STRUCTURE.md
Purpose
This repository indexes and distributes mirrors of the DOJ Epstein Files release. To ensure long-term preservation, verification, and usability, archives are organized into three distinct distribution types:
- raw (canonical preservation archive)
- full (complete extracted archive)
- pdf-only (derived accessibility archive)
These serve different purposes and must remain separate.
- raw — canonical archive (highest priority)
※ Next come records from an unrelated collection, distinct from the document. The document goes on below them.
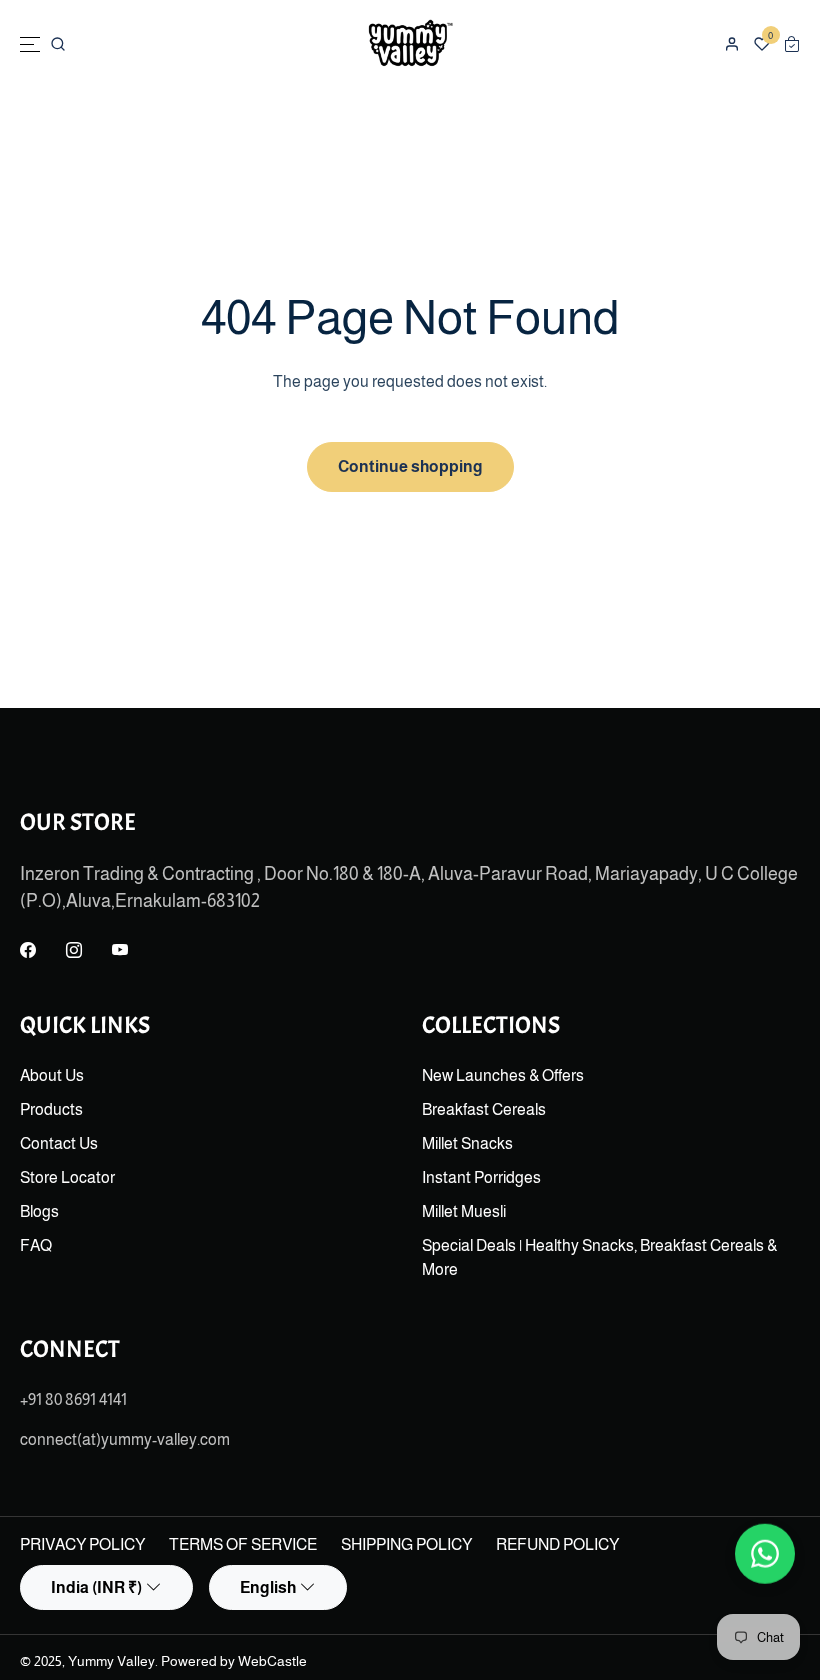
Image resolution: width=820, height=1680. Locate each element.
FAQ (36, 1245)
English (268, 1587)
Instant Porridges (481, 1177)
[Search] (58, 44)
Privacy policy (82, 1544)
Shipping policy (406, 1544)
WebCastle (272, 1661)
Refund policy (557, 1544)
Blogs (39, 1211)
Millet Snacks (467, 1143)
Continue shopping (410, 466)
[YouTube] (120, 951)
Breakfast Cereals (484, 1109)
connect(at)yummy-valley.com (125, 1439)
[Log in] (732, 44)
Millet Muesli (464, 1211)
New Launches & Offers (503, 1075)
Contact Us (59, 1143)
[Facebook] (28, 951)
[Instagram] (74, 951)
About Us (52, 1075)
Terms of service (243, 1544)
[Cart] (792, 44)
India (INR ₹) (96, 1587)
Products (51, 1109)
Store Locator (67, 1177)
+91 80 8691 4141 (73, 1399)
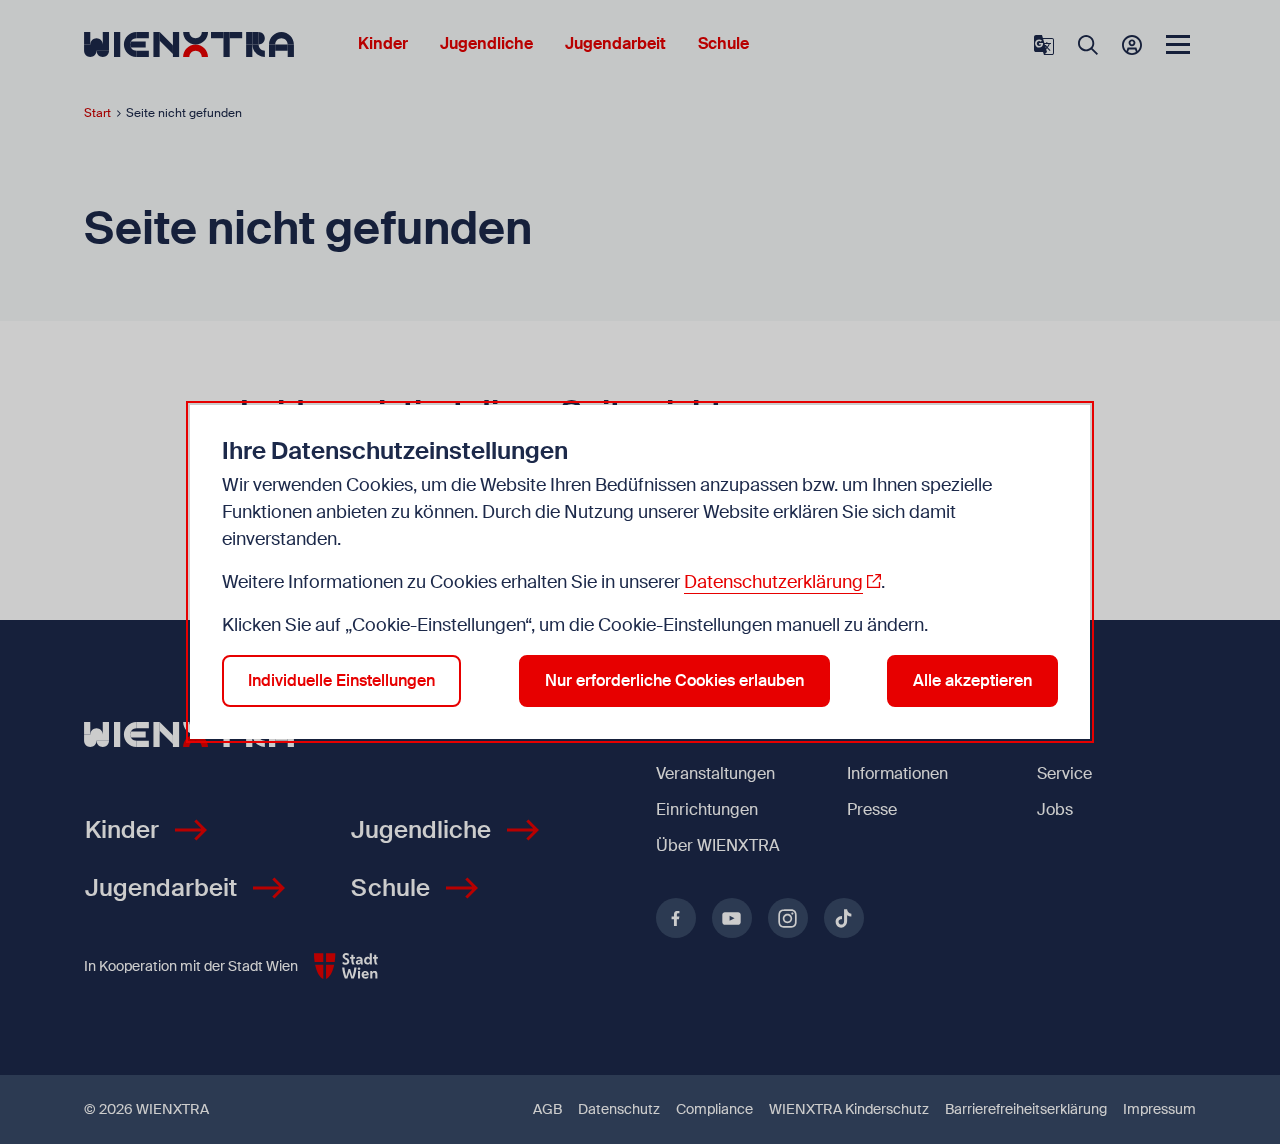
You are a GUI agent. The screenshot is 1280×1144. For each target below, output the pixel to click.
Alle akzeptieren (972, 680)
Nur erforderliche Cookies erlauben (674, 680)
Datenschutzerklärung (773, 582)
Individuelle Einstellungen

Contains the original dataset zip files exactly as released.
Example:
epstein-files-doj-YYYY-MM-DD-raw/
dataset-01.zip
dataset-02.zip
...
dataset-12.zip
SHA256SUMS.txt
Rules:
- Files must remain completely unchanged
- Do not extract, rename, recompress, or modify
- This archive serves as the authoritative preservation copy
- Checksums should be included when possible
This archive exists to preserve provenance and allow verification against the original release.
- full — complete extracted archive
Contains the fully extracted contents of each dataset.
Example:
epstein-files-doj-YYYY-MM-DD-full/
dataset-01/
[all extracted files]
dataset-02/
...
dataset-12/
SHA256SUMS.txt
MANIFEST.txt
Rules:
- All files must be preserved (PDF, video, images, .OPT, .DAT, .DAY, etc.)
- Dataset-level directories must be preserved
- Unnecessary nested intermediary directories (0001, 0002, etc.) may be flattened
- File contents must not be modified
This archive improves usability while preserving complete dataset integrity.
- pdf-only — derived accessibility archive
Contains only PDF files extracted from each dataset.
Example:
epstein-files-doj-YYYY-MM-DD-pdf-only/
dataset-01/
dataset-02/
...
dataset-12/
SHA256SUMS.txt
MANIFEST.txt
Rules:
- Only PDF files are included
- Non-PDF support files (.OPT, .DAT, .DAY, video, images, etc.) are excluded intentionally
- Dataset-level directories must be preserved
- Unnecessary nested directories may be flattened
- File contents must not be modified
This archive exists to improve accessibility and reduce download size.
Additional derived archives
Additional derived distributions (such as fully flattened or reorganized versions) may be created if clearly labeled and documented.
Derived archives should include:
- MANIFEST.txt describing structure and derivation method
- SHA256SUMS.txt when possible
Torrent guidelines
Each archive type should be distributed as its own torrent, using the archive folder itself as the torrent root.
Do not mix raw, full, or pdf-only contents into a single torrent.
Summary
raw = original zip files, unchanged full = extracted datasets, all files preserved pdf-only = extracted PDFs only, dataset grouping preserved
These three archive types ensure preservation, usability, and accessibility.